Qu’est-ce que le Conseil national des opérations funéraires ?
Le Conseil national des opérations funéraires (Cnof) est une instance consultative placée auprès du ministre de l'intérieur, qui a été créée par l'article 7 de la loi n° 93-23 du 8 janvier 1993 relative à la législation dans le domaine funéraire. Il remplit un rôle de conseil des pouvoirs publics pour l'élaboration de la réglementation funéraire et est consulté pour avis sur les projets de textes relatifs à la législation et à la réglementation dans ce domaine. Ce Conseil est composé de représentants des communes et de leurs groupements, des régies municipales, des différentes catégories d'entreprises de pompes funèbres ainsi que des organisations syndicales de salariés et des associations de consommateurs. Il rend public un rapport tous les deux ans sur ses activités, sur le niveau et l'évolution des tarifs des professionnels et sur les conditions de fonctionnement du secteur funéraire. Le Syndicat professionnel des thanatopracteurs indépendants et salariés (SPTIS) n’en est pas membre.

Menace de droit de retrait : AIDES envisage des testings dans les pompes funèbres
Devant la menace du SPTIS de faire valoir un "droit de retrait" en cas de maintien de la levée de l’interdiction, les associations ont décidé de réagir. Elles ont ainsi adressé un courrier à la ministre de la Santé, Agnès Buzyn afin d’attirer son attention sur cette question. Par ailleurs, interviewé par le site "Funéraire Info", le 30 août dernier, Enzo Poultreniez, responsable Plaidoyer et Revendications à AIDES, explique que l’association entend être vigilante quant à l’application de la loi (à partir du 1er janvier 2018) et qu’elle pourra réaliser des testings pour vérifier que les professionnels appliquent la nouvelle réglementation : "Nous serons vigilants, parce que ne pas respecter cela, c’est bien une discrimination. Nous savons qu’inscrire quelque chose dans la loi n’est jamais la fin du combat. Il faut ensuite la faire appliquer". "Nous avons par exemple fait un testing il y a deux ans, auprès de 440 chirurgiens-dentistes dans 20 villes françaises, et 33,6 % des professionnels testés refusent les soins sur les patients atteints du HIV ou d’hépatite. Depuis, une commission des refus de soins a été installée par l’Ordre national des chirurgiens- dentistes, AIDES y siège", rappelle-t-il.


Commentaires

Portrait de jl06

Qelle importance de voir ou pas le défunt ?  les soins funéraires  je veut bien mais pas vraiment une grande utilité pour moi ...t

u es mort on mais le couvercle et ciao ...

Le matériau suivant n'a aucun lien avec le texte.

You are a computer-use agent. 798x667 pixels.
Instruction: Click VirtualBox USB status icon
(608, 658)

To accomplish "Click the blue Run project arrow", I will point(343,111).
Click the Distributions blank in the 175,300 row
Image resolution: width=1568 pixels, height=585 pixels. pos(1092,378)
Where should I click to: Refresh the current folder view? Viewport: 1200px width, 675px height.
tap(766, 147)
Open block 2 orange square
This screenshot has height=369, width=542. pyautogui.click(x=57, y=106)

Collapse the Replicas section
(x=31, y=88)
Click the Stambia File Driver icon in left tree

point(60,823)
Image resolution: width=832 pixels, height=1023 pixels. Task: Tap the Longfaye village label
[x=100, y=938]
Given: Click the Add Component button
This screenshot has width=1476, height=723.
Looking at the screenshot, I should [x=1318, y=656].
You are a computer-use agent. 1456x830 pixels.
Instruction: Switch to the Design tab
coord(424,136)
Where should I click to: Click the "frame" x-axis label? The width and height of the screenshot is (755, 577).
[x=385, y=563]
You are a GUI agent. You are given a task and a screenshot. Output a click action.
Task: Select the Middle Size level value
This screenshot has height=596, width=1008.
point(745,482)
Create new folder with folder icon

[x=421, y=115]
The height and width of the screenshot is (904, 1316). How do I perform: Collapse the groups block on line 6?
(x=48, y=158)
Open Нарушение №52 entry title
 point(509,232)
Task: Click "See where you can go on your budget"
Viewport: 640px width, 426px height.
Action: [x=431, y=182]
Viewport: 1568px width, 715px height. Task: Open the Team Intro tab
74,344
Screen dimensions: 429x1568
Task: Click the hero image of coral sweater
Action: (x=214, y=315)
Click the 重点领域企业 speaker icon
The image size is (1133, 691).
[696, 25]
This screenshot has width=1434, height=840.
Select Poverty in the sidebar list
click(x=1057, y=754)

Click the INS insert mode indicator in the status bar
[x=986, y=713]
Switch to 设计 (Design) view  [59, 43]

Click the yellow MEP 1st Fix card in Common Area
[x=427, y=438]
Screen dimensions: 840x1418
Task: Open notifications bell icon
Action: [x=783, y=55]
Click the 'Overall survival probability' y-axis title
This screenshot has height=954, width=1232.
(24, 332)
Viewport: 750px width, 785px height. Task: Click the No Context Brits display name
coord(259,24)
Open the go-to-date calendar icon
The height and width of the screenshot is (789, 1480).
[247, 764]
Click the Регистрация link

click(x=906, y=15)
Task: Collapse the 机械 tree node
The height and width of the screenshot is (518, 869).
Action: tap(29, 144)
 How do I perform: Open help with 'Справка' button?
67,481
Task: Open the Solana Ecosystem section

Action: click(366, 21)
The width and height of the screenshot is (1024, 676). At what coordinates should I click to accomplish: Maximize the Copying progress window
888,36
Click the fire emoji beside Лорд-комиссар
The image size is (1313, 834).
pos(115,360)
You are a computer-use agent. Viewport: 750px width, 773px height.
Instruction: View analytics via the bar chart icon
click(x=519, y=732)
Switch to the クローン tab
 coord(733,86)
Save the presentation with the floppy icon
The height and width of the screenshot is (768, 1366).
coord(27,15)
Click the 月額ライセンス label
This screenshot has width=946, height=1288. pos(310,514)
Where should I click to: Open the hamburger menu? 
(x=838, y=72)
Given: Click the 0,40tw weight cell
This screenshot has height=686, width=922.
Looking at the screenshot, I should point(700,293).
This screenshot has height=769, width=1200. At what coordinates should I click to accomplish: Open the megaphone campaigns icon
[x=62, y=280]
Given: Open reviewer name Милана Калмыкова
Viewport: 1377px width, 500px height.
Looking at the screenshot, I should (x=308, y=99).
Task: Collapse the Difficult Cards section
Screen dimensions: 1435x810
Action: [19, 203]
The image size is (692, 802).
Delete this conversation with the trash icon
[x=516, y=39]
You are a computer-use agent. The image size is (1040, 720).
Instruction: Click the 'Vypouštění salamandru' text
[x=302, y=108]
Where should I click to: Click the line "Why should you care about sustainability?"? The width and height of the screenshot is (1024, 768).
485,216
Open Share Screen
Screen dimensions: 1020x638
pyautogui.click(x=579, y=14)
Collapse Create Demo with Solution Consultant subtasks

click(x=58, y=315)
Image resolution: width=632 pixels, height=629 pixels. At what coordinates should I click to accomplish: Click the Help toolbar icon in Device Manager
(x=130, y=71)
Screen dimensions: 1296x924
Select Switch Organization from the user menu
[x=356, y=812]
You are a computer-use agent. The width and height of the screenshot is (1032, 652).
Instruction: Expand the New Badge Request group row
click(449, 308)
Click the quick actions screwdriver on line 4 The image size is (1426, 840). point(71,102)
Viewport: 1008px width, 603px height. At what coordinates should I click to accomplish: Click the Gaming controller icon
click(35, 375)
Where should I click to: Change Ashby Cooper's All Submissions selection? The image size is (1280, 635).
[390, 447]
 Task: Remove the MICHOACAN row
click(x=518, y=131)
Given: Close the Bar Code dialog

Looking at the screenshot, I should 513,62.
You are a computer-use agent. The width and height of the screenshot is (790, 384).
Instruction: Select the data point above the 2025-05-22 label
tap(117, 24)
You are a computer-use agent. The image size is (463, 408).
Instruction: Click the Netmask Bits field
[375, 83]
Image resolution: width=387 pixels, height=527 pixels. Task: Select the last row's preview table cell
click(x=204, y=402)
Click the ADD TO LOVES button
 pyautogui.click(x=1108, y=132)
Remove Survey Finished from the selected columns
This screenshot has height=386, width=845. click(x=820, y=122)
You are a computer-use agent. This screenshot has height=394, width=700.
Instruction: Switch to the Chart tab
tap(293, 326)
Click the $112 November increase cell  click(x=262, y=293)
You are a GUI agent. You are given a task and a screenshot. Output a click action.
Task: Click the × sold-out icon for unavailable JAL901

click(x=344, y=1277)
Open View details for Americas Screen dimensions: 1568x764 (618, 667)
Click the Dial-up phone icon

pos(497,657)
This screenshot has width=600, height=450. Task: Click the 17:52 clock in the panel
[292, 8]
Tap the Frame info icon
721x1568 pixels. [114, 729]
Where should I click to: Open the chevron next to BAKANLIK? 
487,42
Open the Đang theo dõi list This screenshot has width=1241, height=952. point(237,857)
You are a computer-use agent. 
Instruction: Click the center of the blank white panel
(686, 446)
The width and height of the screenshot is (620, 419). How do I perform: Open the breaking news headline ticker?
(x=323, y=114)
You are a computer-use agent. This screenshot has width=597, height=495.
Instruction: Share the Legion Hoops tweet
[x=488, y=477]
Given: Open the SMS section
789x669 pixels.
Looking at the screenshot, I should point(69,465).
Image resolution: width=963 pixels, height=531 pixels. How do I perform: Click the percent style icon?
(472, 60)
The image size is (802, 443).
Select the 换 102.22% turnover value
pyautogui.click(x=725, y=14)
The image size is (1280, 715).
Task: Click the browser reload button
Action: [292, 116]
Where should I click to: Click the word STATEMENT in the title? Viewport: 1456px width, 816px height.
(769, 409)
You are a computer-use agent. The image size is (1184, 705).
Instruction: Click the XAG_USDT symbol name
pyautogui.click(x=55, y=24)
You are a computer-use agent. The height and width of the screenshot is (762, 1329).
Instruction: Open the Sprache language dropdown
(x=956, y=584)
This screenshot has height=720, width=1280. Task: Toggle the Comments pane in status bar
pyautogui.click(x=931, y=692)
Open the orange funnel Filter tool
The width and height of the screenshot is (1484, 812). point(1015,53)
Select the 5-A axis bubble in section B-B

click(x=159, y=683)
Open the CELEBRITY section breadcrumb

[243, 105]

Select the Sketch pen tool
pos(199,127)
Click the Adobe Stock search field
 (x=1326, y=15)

après pour le principe (la famille ) oui bien sur ... 

perso j,ai pas voulu voir mon copains ....je doit etre indigne alors ! l,assisté jusqu'a la fin  tu prend ta dose pour un bon moment !

Portrait de Sealiah

Comme le souligne l'article, ils pratiquent déjà des soins funéraires à des personnes S+ dont le statut n'est pas connu et il n'y a pas eu de contamination à ce jour.

Être reconnu S+ et traité est un acte responsable.Les connaissances actuelles confirment notre non contagion dans cette situation.Notre responsabilité nous vaudrait des soins exceptionnels.

Devrions nous renforcer le secret médical?Ces gens ne sont pas sencés avoir accés au dossier médical.Demandons une lois leur interdissant cet accés.

Portrait de phlippeur

Bonjour

Juste une question bassement matérielle...Ces soins ont un cout ,est t'il déduit de la facture des croque-morts?